Ms. McEwen presents an intelligent, twinkling Marple, as if she knows whatever she is saying is clever and important and you’ll catch on in your own good time. I found her Marple charming. I liked her. The storyline, not so much. In fact, I was completely at a loss as to what was going on. It still took place on a bus tour of historic homes and gardens, a few years after WWII, and there were a host of odd characters showing up with familiar character names, but they were nothing like the original ones. In short, there was no similarity on any level to the book or even the 1989 Joan Hickson version.

This version involved missing airmen, whackadoodle nuns, scarecrows, and a bust of Shakespeare used for nobody’s good at all. Even the villain was different and once revealed, was an unsatisfying one, at best. I couldn’t blame the budget. It looked to me as if the same amount of money and attention to detail went into making the 2007 version as it had the one done twenty-years earlier. But this 2007 Nemesis made no sense. I became cynical. Some hotshot somebody or other, under the guise of transporting the work from one medium to another, thought they could do a better job of Agatha Christie’s story than Agatha Christie.

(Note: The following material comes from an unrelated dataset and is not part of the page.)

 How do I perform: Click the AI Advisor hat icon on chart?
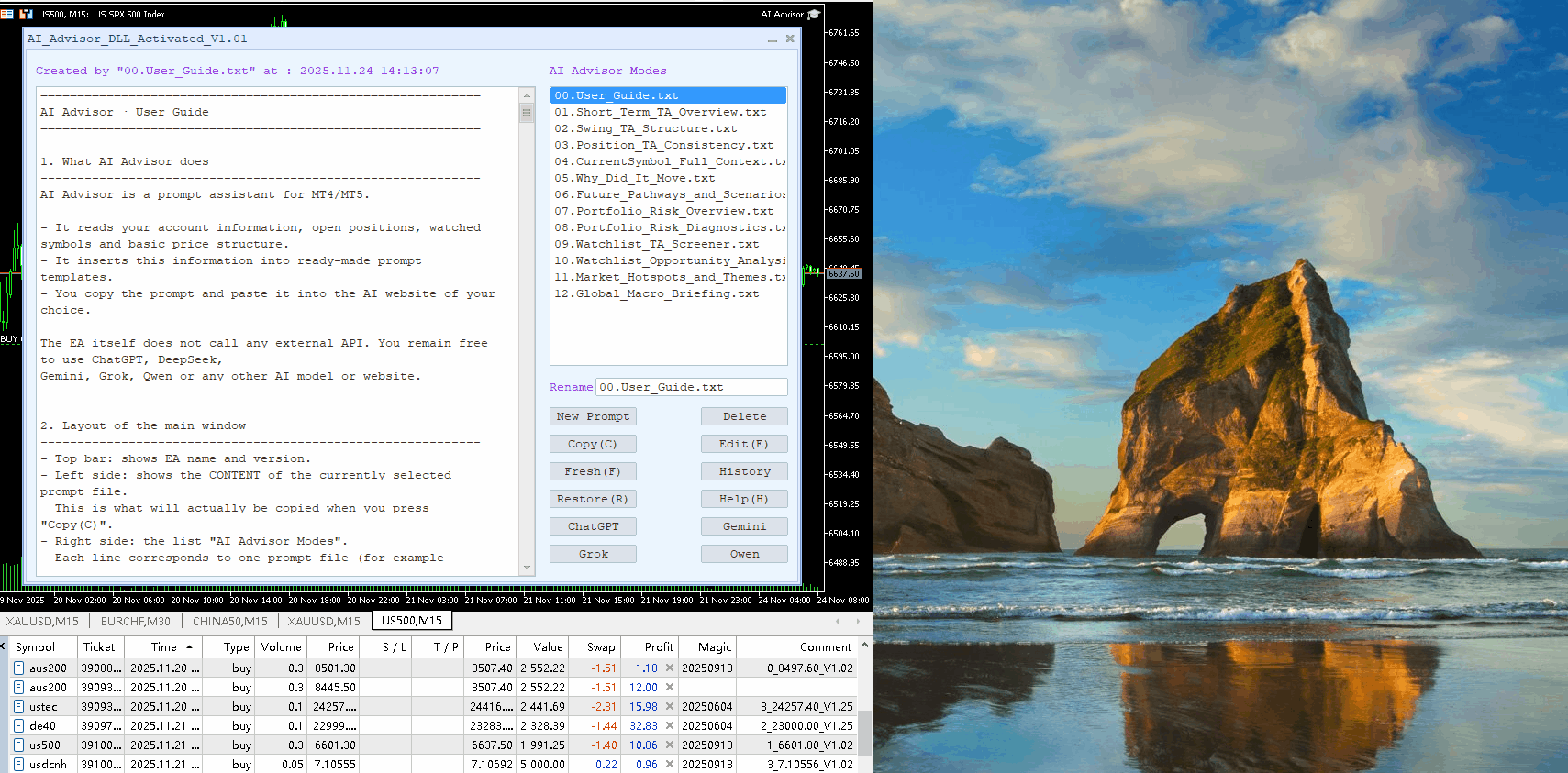click(813, 14)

As Puck says, “What fools these mortals be.”

Not-so-cleverly segueing over to Shakespeare, here is someone else whose stories are often played with as fast and as loosely as Agatha’s. They have cut, added, rewritten, edited, obliterated, updated, melted down, puffed up, refined, and poured over brine everything he has written. It is rare to see his work performed in any of its original form, especially the same historical period. Too old hat. Others need to put their stamp on it. So if you’re off to see the latest version of Macbeth, it might have a Polish circus or a Macon, Georgia, WWII prisoner of war camp as a backdrop.

Back to Agatha. I remember one horrible adaptation of And Then There Were None in 1989. They called the movie Ten Little Indians. This particular novel has had many titles throughout the years. Namely, different forms of Ten Little Somethings Or Other. Not much worked until they came up with And Then There Were None, which might seem to give the plot away but apparently doesn’t. And it’s PC.

Regarding the plot, the scriptwriters changed the location from an island along the Devon Coast and plopped it amid an African safari at the bottom of a ravine, their idea of remoteness. Here, the roar of a surrounding pride of lions can often be heard but are never seen. I suspect the big cats were too embarrassed to be caught on-camera. Even Donald Pleasance and Brenda Vaccaro could not save one single moment of this dreadful interpretation. And yet I watched every frame, hoping against hope it might save itself. After all, it was Agatha’s work. Maybe somebody in charge got a clue and reverted back to what worked in the first place. Maybe somebody saw the rushes. Maybe the Serengeti rose en masse and took back its own.

Nope.

One reason for the wild takeover of someone else’s work could stem from filmland’s past history. From 1930 until 1968 every single movie, including adaptions, had to follow the guidelines of the Motion Picture Production Code of 1930, also called the Hays Code. The Code was a strict master and you’d better believe it. It didn’t mess around, it didn’t compromise. If the code found one scene didn’t meet those standards, the entire movie could be scrapped. Goodbye production, cast, and crew. Hello breadline. Below is a link to what a studio had to deal with: https://cinecouple.hypotheses.org/files/2017/07/Code_Hays.pdf. That’s still no excuse for some of the stunts adapters pulled throughout the years, even though sometimes rewriting had to be done. Unfortunately, it did give those with power, money, and ego a chance to play around with a genius story until it resembled the original work in title only.

Here’s an interesting fact, though, in the it-pays-to-be-good category. No matter what a screenwriter, actor, producer, or director does – and they can make all the idiotic versions they want – the reality is nothing can diminish the author’s original WRITTEN words. Anyone who wants to know the talent and timelessness of the Bard or the Queen of Mystery and others like them, have but to sit down and read their books. The power of the word. It never goes away.